The substantive difference between Jaffa and Berns might be reduced to which single term in the Declaration each man emphasized as the most important. For Jaffa, the key word is equal ("all men are created equal"); for Berns, it is secure ("to secure these rights, governments are instituted among Men"). It is tempting to paraphrase Lincoln's famous letter to Alexander Stephens about slavery, that "this is the only substantial difference between us."

Berns's argument is simple and straightforward: Natural rights aren't worth a darn without a government to secure them. A strong but decent government transforms natural rights into civil rights by a supreme act of positive law — in our case, the Constitution. This is the voice of Hobbes speaking, as modified and domesticated by Locke. The basic social compact involves individuals surrendering the enforcement of their natural rights (starting especially with the first one — the right of self-preservation) so that, paradoxically, they will be more secure.

George Washington stated the theory succinctly in his letter of transmittal for the draft Constitution on the last day of the Philadelphia convention in 1787:

Individuals entering into society, must give up a share of liberty to preserve the rest. The magnitude of the sacrifice must depend as well on situation and circumstances, as on the object to be obtained. It is at all times difficult to draw with precision the line between those rights which must be surrendered, and those which may be reserved....

This difference of emphasis might seem slight, but for Berns and many others it affects our understanding the original intent of the Constitution, and therefore our jurisprudence. Berns and other eminent thinkers — Robert Bork was the most prominent — believe it to be a mistake to try to apply natural-rights and natural-law ideas in jurisprudence, while Jaffa and several of his allies think it is essential.

Whereas Jaffa, following Lincoln, sees the Declaration as the solid center of gravity in American political thought, Berns and others think the Constitution, while informed by the Declaration, is a sturdier center of gravity for American political thought.
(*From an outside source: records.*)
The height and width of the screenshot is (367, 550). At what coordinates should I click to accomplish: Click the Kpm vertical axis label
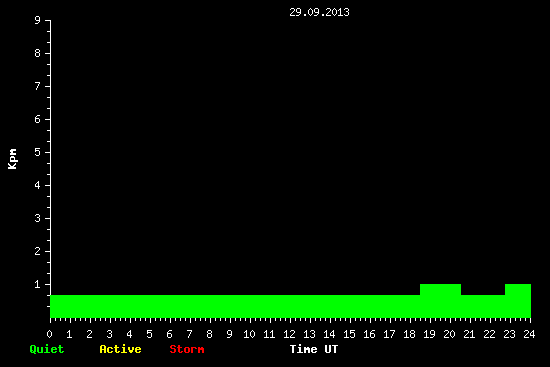12,159
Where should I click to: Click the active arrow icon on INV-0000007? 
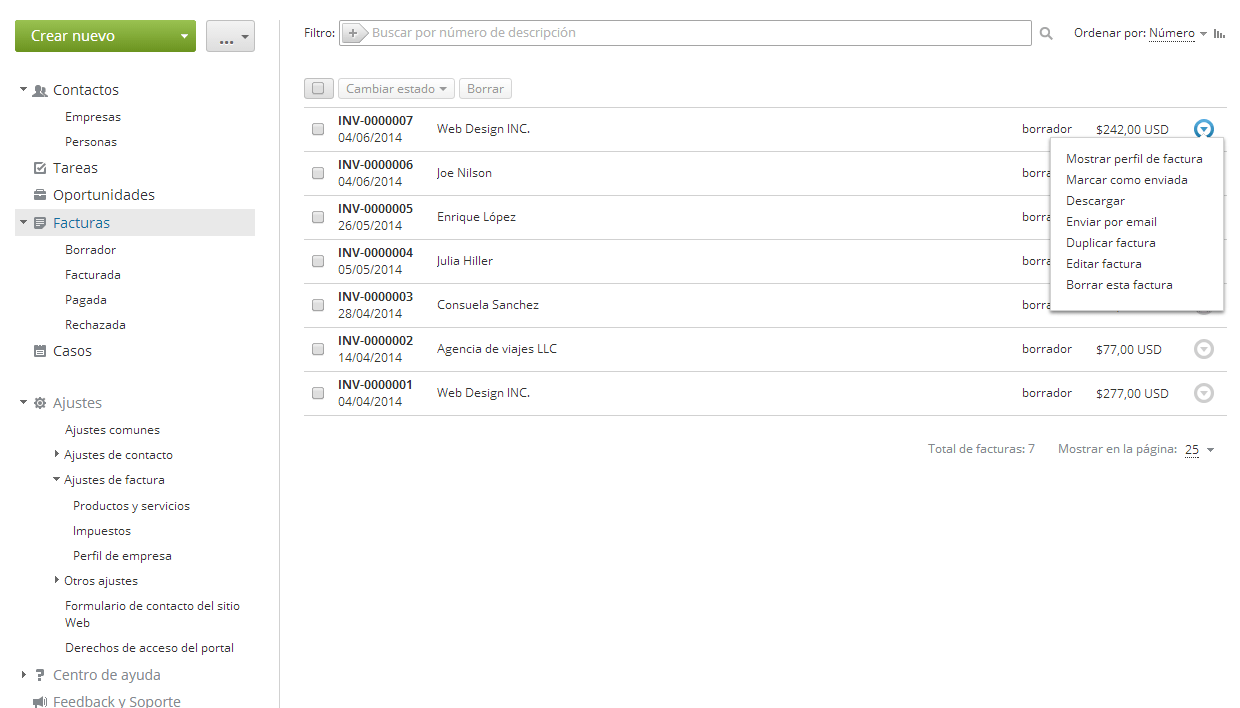point(1204,129)
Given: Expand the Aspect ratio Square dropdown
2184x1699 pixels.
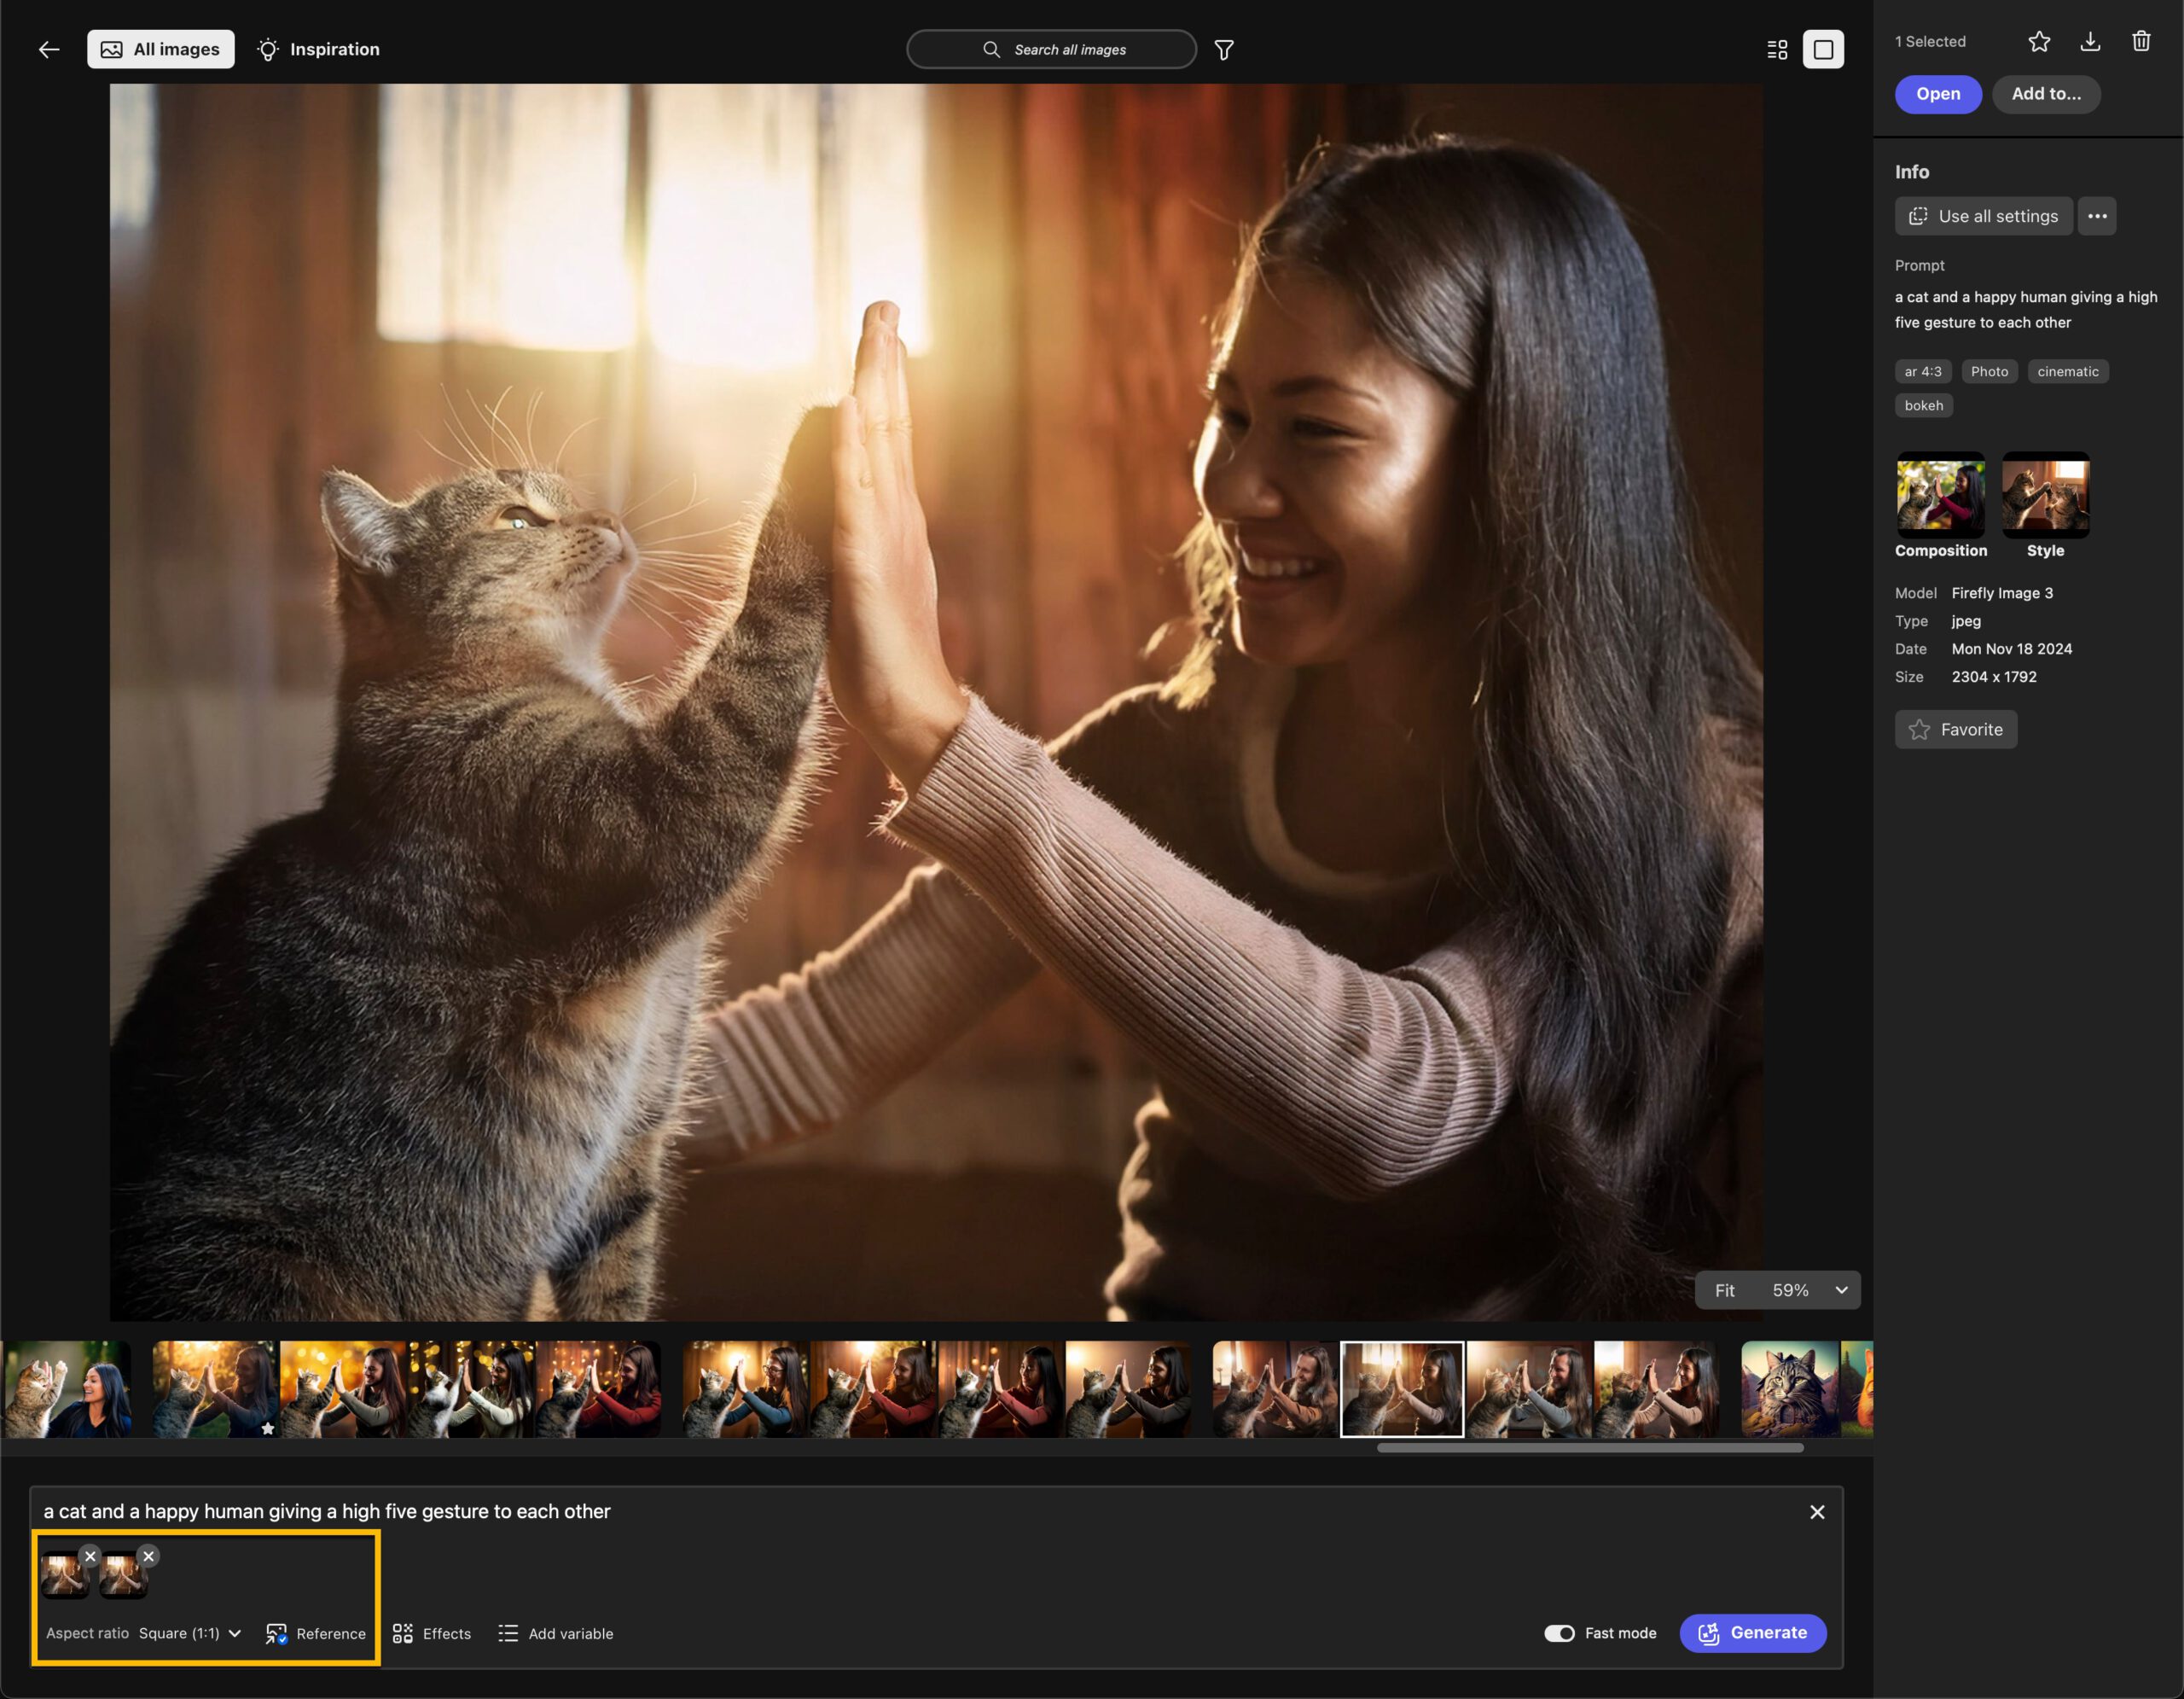Looking at the screenshot, I should [189, 1633].
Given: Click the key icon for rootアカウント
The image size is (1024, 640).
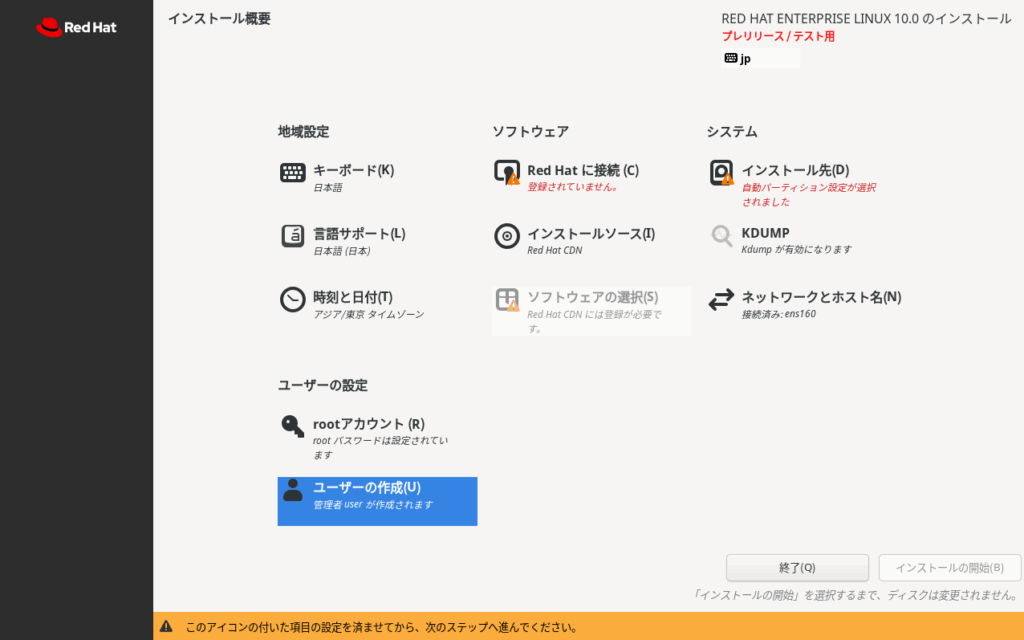Looking at the screenshot, I should [293, 427].
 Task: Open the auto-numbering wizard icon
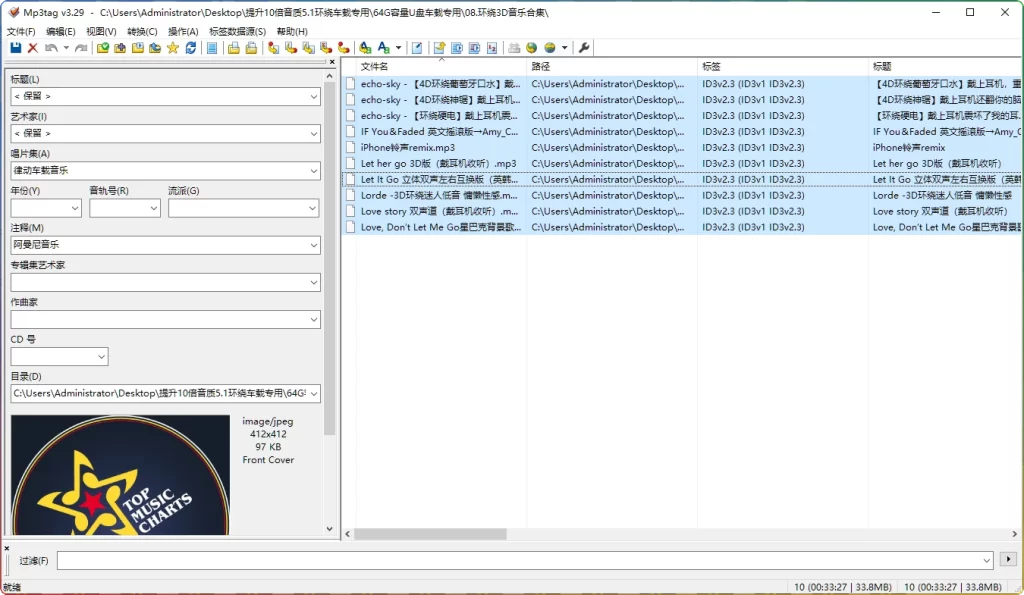pos(490,47)
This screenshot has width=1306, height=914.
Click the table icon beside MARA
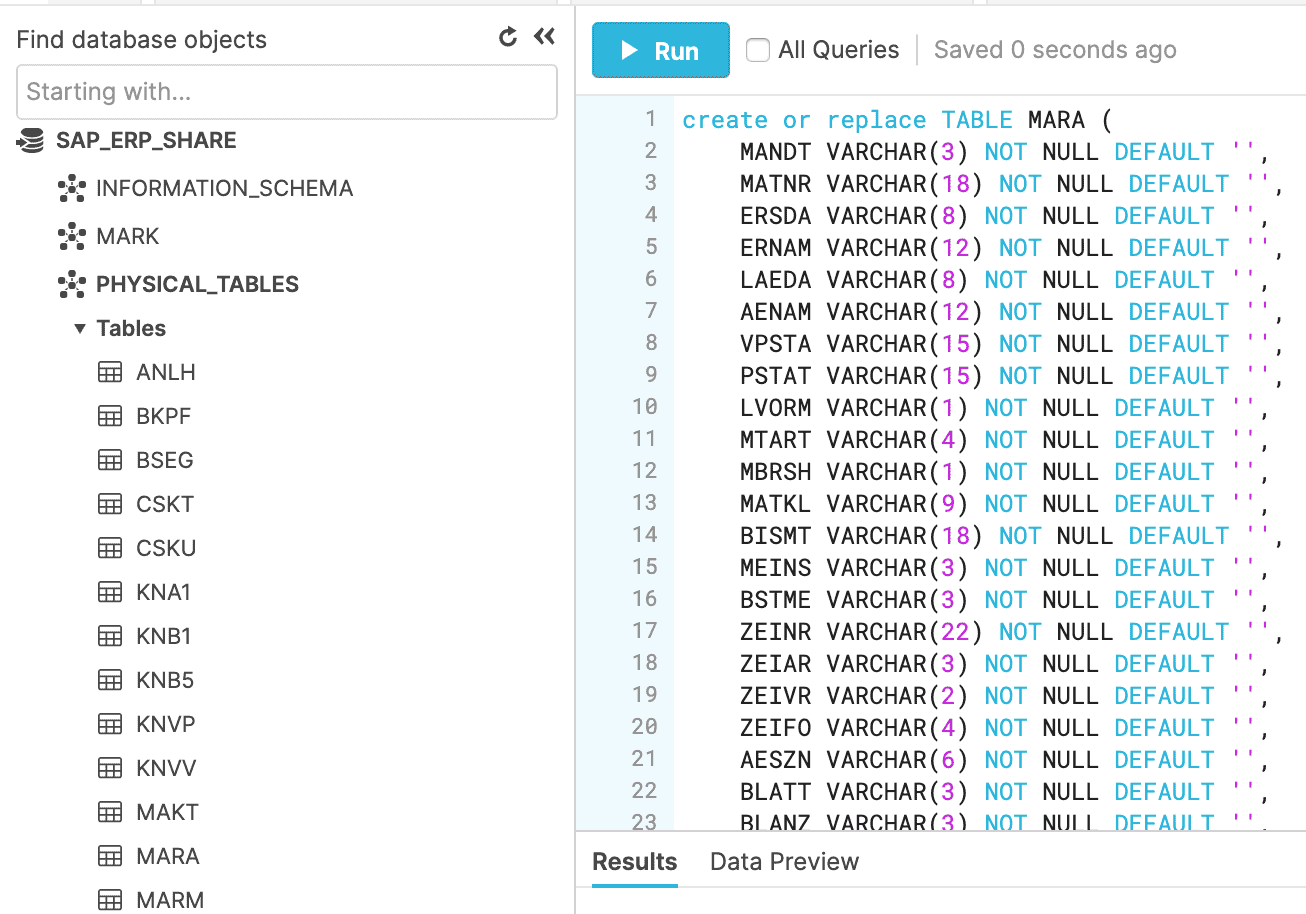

As Thomas West summarizes the difference, Jaffa and his followers think America has a "Declarational" soul, while Berns and especially Harvey Mansfield, Jr., think America has a "constitutional" soul. (In fact, the title of one of Mansfield's books is America's Constitutional Soul.)

Berns, Mansfield, and other constitutionalists do not join Willmoore Kendall in rejecting the Declaration, Locke, or the principle of equality, but they think the Declaration has severe limits as a practical guide to political life, when it isn't in fact susceptible to misinterpretation by radical egalitarians. Berns and Mansfield worry that appeals to equality and natural rights can do more to harm than help the cause of limited constitutional government.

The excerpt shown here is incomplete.